Copy out, unchanged, the lines of the data below running from the one that contains "The height and width of the screenshot is (819, 1456)." through the one that contains "at (67, 245).", including both of those lines.

Rows of pointing data:
────────────────────────────────────────
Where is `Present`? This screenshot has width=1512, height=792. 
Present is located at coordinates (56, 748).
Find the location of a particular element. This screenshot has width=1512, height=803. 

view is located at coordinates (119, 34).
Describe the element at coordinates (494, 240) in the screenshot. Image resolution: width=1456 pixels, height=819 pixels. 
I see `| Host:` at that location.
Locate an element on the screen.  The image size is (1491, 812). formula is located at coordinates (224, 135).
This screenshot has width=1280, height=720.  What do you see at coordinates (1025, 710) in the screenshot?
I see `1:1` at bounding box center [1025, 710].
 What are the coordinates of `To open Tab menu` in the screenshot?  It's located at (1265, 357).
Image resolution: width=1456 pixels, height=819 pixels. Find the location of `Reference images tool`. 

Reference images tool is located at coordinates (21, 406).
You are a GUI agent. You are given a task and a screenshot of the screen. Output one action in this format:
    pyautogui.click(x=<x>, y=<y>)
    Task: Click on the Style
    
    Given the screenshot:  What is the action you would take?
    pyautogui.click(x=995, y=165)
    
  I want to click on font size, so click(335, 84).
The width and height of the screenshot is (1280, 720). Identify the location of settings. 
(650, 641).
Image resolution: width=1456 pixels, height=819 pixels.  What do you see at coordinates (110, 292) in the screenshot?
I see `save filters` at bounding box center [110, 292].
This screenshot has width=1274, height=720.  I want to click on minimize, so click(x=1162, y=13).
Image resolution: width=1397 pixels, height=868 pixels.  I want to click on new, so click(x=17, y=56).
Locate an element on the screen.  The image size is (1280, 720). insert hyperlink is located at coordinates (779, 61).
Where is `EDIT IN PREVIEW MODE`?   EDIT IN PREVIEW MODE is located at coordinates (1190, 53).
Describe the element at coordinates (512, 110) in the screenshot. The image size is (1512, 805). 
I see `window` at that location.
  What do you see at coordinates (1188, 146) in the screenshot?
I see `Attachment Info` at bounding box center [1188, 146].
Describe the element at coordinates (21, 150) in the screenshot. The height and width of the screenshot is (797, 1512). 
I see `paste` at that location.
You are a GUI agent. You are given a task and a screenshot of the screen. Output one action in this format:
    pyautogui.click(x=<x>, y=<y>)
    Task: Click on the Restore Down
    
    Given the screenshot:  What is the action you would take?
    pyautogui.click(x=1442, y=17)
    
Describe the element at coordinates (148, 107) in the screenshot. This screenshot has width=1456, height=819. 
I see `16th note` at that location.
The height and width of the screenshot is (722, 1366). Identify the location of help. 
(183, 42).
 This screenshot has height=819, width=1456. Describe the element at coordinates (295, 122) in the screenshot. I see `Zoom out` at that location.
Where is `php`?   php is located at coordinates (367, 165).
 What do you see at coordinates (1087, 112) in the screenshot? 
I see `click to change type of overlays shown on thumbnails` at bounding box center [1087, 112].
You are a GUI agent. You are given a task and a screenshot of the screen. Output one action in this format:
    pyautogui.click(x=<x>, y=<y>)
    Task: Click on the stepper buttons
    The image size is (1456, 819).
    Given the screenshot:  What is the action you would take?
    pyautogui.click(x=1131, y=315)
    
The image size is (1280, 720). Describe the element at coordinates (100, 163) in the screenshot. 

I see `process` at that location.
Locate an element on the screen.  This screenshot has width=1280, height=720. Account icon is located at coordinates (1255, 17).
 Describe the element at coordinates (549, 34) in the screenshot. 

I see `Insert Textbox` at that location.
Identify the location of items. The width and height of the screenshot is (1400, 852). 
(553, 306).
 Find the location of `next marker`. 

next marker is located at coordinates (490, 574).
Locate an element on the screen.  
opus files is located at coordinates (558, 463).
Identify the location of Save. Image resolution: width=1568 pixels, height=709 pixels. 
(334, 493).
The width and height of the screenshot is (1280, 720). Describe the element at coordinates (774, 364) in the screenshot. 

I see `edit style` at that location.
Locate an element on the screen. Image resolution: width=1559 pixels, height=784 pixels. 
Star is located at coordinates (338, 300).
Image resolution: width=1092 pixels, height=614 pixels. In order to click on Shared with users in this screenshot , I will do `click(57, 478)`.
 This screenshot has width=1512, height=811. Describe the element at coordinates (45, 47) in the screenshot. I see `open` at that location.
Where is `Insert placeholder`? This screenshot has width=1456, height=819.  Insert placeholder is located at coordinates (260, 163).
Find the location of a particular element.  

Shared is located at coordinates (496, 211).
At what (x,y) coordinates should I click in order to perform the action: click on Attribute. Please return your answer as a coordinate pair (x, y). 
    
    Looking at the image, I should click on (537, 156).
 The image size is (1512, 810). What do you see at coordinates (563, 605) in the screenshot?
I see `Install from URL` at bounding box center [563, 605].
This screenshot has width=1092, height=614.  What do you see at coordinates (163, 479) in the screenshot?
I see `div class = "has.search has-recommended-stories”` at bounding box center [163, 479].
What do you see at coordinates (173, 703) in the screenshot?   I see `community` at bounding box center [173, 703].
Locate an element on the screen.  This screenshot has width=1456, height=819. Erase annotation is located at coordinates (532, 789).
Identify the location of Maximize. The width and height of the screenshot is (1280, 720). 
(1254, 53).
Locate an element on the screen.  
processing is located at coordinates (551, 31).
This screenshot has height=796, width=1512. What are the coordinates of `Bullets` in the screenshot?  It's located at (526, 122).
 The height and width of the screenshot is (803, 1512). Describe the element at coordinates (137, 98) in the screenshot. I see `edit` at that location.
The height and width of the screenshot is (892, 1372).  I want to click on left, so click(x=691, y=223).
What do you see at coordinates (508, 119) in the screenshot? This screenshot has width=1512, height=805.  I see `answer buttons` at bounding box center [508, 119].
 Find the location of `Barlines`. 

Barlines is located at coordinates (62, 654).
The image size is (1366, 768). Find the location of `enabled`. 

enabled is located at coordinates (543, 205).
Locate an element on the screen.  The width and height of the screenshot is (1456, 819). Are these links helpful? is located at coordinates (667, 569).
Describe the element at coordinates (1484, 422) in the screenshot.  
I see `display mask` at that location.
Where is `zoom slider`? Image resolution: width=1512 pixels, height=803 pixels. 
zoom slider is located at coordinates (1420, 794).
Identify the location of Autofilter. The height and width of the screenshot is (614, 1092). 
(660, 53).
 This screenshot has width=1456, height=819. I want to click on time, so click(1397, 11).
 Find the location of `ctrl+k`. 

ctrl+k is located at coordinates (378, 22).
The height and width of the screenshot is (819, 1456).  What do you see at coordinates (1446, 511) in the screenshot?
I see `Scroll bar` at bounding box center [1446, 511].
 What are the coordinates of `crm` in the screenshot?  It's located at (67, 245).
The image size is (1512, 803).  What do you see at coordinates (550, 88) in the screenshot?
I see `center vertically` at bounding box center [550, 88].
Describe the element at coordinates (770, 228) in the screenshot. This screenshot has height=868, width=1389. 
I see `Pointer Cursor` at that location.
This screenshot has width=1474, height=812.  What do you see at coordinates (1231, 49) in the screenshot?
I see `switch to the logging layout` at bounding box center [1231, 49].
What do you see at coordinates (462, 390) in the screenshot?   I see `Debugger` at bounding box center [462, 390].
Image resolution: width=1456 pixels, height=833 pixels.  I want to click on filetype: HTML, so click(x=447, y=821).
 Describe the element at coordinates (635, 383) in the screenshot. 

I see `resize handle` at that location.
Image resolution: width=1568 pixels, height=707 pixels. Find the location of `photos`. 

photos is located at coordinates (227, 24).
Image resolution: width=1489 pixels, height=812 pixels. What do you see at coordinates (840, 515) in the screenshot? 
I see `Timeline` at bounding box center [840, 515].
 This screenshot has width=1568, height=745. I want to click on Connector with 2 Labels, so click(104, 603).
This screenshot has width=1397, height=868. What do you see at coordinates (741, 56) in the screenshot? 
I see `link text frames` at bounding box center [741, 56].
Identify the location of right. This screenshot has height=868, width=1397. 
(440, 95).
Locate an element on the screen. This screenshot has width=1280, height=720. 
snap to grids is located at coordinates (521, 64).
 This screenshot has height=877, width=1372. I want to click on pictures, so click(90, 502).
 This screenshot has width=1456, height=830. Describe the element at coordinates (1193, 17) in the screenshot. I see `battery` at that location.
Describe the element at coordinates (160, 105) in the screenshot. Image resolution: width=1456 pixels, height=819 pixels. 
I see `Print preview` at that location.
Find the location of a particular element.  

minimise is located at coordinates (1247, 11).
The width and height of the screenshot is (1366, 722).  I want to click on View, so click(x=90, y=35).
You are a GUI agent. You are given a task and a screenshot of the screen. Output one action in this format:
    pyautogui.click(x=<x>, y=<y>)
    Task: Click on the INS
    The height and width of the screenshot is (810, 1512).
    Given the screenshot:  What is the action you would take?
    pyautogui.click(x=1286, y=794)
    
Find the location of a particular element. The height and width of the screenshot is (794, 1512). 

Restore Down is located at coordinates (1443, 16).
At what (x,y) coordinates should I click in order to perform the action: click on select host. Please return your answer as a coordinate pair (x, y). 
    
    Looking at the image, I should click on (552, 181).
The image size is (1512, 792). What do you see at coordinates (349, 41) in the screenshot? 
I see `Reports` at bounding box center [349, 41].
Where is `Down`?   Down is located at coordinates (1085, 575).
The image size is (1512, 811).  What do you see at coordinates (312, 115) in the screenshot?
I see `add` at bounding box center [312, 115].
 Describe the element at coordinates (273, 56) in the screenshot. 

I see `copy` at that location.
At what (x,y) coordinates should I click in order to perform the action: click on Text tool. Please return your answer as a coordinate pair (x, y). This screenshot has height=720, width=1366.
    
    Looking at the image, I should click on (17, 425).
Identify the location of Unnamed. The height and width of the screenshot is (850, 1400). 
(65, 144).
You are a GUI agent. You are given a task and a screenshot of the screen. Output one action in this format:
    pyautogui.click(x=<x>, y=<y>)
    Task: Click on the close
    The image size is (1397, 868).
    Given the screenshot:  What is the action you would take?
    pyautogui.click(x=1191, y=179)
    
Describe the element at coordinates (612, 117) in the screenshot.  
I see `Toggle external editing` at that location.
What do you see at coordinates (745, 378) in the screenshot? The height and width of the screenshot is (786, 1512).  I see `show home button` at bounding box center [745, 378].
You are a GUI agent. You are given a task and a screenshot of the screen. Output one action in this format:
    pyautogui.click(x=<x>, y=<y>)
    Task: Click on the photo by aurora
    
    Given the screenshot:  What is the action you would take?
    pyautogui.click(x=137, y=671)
────────────────────────────────────────
(THE RESULT):
The height and width of the screenshot is (819, 1456).  What do you see at coordinates (1446, 511) in the screenshot?
I see `Scroll bar` at bounding box center [1446, 511].
 What are the coordinates of `crm` in the screenshot?  It's located at (67, 245).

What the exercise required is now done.